The concurrence “reflects important new thinking about third-party records doctrine,” says Nojeim in an interview.
But, says Nojeim, “the big elephant in the room is cloud computing”—the delivery of computer and storage capacity to a wide range of users. A strict application of the third-party records doctrine would mean that a user who stores information there would likely make it available to law enforcement without a warrant, he says.
Nojeim illustrates the concern: “Imagine if you store documents in Google Docs, a remote computing service [offered] by Google, and it’s available to law enforcement without warrant.” The government may then gain access to a vast store of personal information. “We need to start thinking about what kind of records we cover, or exempt, from the warrant requirement,” Nojeim says.
Communications content is not the only sensitive information that implicates the third-party records doctrine. A key case, In re U.S. for Historical Cell-Site Data, has been appealed to the 5th Circuit at New Orleans. A federal district court held last November that disclosing cell phone location records without a warrant would violate the Fourth Amendment. The information would spot where a phone user was when a call was made. Many cell phone service providers record the location of users’ phones any time they are turned on.
Kerr filed an amicus saying the lower court should have waited until after a search order was granted.
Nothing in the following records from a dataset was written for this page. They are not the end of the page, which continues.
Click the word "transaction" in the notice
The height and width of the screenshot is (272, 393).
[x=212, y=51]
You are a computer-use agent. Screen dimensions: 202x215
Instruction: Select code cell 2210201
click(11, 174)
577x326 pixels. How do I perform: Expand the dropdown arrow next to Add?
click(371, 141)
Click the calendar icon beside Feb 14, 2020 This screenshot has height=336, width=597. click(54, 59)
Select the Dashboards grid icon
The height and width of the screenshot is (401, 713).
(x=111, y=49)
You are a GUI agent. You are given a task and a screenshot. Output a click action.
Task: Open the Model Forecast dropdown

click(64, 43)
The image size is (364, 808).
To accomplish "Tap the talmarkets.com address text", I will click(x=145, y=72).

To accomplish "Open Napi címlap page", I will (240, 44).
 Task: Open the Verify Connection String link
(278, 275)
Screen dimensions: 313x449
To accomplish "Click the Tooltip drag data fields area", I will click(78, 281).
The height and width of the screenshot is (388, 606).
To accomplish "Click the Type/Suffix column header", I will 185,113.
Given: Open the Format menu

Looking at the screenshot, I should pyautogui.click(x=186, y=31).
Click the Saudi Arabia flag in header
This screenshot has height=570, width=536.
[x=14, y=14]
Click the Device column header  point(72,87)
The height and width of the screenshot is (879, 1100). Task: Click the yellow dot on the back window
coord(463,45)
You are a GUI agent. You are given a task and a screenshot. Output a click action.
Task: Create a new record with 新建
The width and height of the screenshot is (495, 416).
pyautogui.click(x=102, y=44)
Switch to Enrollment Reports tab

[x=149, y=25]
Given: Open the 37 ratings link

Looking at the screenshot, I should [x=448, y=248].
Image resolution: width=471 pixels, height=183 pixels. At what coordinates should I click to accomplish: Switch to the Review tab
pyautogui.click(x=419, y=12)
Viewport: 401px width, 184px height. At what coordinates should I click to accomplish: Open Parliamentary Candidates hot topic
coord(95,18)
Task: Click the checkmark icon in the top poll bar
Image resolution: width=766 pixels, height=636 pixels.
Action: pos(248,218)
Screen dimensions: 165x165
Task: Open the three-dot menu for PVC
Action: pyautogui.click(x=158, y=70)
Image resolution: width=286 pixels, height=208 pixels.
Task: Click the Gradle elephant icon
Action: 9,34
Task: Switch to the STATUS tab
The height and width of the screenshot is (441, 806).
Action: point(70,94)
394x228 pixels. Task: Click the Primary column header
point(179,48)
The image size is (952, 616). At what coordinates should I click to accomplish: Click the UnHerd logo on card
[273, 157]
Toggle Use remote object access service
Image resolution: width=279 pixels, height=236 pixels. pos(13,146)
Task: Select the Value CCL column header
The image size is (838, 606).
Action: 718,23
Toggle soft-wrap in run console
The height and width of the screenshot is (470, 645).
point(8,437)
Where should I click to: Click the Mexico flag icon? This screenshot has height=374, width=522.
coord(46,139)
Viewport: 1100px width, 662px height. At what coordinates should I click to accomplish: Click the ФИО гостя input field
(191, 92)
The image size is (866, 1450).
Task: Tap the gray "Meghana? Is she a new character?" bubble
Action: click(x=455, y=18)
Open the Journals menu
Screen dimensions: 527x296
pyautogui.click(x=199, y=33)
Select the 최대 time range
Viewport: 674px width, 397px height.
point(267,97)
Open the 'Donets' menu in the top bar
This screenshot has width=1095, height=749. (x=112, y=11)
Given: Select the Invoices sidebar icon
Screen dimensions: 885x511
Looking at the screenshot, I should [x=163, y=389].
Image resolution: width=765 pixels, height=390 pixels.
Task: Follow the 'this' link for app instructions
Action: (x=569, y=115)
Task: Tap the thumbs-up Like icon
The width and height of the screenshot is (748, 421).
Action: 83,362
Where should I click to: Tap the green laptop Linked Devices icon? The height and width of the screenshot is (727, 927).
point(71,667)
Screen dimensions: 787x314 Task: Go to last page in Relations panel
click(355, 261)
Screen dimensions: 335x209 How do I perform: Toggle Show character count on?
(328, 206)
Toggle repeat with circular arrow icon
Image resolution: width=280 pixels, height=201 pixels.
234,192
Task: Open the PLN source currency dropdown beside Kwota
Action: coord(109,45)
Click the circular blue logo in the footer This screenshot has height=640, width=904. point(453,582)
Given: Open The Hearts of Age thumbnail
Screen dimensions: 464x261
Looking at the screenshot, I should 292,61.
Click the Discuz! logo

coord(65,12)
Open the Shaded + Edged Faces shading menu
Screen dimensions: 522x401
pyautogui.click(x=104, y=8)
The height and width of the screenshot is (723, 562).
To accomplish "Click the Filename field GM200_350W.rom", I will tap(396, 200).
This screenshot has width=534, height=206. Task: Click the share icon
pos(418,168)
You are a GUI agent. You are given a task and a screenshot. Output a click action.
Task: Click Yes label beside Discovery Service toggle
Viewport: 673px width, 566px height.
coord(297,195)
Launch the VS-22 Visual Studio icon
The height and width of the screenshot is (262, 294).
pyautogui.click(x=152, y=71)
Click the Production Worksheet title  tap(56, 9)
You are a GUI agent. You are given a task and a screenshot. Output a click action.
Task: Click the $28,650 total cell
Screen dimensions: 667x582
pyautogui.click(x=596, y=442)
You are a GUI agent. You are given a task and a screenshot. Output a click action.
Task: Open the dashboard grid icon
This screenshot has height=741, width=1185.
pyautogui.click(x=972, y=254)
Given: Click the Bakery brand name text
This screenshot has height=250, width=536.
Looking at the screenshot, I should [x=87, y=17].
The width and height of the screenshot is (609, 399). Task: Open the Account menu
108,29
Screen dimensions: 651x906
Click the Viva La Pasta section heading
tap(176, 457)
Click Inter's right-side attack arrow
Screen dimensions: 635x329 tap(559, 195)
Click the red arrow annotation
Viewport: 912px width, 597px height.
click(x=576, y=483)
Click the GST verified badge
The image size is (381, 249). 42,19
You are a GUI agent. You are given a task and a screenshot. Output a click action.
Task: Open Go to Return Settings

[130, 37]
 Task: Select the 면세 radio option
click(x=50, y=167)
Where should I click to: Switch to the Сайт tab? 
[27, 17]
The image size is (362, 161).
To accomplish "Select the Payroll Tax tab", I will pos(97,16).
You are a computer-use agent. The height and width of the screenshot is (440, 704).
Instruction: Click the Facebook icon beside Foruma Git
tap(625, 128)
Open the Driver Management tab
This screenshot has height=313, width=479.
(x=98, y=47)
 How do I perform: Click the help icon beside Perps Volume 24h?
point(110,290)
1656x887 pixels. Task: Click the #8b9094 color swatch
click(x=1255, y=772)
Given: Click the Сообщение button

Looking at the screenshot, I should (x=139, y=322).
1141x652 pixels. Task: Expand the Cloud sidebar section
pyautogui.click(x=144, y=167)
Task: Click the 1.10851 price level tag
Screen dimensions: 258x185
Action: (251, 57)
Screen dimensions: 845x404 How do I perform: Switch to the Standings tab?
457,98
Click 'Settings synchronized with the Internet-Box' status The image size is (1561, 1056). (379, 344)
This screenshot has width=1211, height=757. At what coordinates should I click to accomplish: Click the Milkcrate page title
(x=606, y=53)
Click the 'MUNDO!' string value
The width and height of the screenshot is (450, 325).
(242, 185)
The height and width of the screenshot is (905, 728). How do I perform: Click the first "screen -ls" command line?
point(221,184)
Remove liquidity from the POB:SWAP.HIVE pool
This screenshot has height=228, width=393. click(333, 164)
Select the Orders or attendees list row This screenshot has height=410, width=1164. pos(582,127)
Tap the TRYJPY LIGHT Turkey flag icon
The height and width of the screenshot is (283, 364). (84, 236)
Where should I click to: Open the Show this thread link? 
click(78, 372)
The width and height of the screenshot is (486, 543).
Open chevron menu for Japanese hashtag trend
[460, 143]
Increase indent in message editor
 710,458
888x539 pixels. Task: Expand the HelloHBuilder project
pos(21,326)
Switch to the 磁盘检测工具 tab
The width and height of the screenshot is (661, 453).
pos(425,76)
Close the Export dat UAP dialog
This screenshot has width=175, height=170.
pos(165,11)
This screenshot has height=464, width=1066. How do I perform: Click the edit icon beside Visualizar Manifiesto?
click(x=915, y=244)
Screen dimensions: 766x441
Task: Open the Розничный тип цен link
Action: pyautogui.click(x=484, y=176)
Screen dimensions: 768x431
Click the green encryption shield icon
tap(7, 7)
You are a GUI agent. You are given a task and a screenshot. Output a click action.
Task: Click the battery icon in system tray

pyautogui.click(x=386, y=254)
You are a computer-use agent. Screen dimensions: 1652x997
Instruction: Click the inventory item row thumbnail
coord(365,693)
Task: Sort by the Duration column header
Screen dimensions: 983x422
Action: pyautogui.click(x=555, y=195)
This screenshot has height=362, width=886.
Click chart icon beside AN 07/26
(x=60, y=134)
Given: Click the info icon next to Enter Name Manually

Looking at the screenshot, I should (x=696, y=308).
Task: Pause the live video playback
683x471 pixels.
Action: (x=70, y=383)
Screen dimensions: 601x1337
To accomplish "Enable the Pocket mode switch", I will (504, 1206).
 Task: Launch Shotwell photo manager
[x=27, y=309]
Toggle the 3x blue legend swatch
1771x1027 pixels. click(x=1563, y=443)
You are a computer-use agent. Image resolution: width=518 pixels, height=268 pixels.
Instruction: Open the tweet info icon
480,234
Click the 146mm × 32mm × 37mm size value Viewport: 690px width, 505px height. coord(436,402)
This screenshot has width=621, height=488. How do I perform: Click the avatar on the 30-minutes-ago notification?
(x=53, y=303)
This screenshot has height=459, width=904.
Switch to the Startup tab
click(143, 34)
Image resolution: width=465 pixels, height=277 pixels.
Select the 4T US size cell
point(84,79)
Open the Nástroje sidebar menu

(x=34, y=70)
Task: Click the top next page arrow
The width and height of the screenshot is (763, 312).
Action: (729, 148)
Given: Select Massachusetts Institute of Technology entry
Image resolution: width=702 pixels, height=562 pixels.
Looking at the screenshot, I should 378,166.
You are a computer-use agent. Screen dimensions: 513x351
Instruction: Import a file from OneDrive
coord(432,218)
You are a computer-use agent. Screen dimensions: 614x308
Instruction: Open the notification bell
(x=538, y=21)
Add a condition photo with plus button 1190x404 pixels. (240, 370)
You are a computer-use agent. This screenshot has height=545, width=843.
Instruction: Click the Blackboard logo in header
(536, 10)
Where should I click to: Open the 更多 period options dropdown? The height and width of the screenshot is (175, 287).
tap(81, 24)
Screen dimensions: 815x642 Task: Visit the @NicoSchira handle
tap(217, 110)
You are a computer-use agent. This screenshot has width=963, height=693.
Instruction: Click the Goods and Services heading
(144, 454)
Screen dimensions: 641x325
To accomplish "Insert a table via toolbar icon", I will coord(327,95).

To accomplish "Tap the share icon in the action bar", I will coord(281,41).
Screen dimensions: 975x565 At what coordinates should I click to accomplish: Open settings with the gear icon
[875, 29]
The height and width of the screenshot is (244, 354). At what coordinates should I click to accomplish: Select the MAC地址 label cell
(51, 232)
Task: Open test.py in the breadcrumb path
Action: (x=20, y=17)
According to a 2010 case in the District of Columbia Circuit, “A person who knows all of another’s travels can deduce whether he is a weekly churchgoer, a heavy drinker, a regular at the gym, an unfaithful husband, an outpatient receiving medical treatment, an associate of particular individuals or political groups—and not just one such fact about a person, but all such facts.”
In fact, Nojeim says, information is so easily gained in a digital world that it defies Kerr’s substitution effect. Most “communicants simply cannot meet in order to exchange information. It is not practical to do so,” Nojeim wrote.
“Because technology enables so much more communication, we don’t limit ourselves to just calling our neighbors,” says Nojeim. Now, he adds, we communicate through email with a person thousands of miles away. The notion that there is some substitute for distant communication is unworkable. “Are you supposed to get on a boat?”
That means that there is “no practical alternative to use of the third party to convey the information,” Nojeim wrote. Instead of traveling to show up personally so police can watch, as Kerr might imply, “the alternative when one wants to have a Fourth Amendment-protected communication is not to communicate at all.”
Rather, he continued, we “should be more worried about people substituting less efficient means of communicating—showing up in person—in order to protect the privacy of information about their communications.” There’s no reason to chance the risk of the government peering into emails if the individual is hand-delivering terrorism instructions.
AGREEING ON ANOTHER LOOK
Both Kerr and Nojeim argue for a reassessment of the third-party doctrine. Kerr would tie it more closely to the way that the doctrine affected other technological developments, while Nojeim would expand protection further. “Why,” Nojeim wrote, “ ... stop there?” The “court-authorized expansion of the list of exceptions to the third-party doctrine should also be part of the solution.”
He adds, “Courts are going to become increasingly uneasy with the strict, robotic application of third-party doctrine.”
So many communications are carried through intermediaries, and so much digital information about our activities is collected by third parties, “there’s a very small universe of information protected by the Fourth Amendment if the third-party doctrine is applied to all of it,” Nojeim says.
And, he adds, “so many third parties now hold [personal] information. It didn’t used to be the case that drugstores held records about consumer purchases. Now, with affinity programs, many of them do.”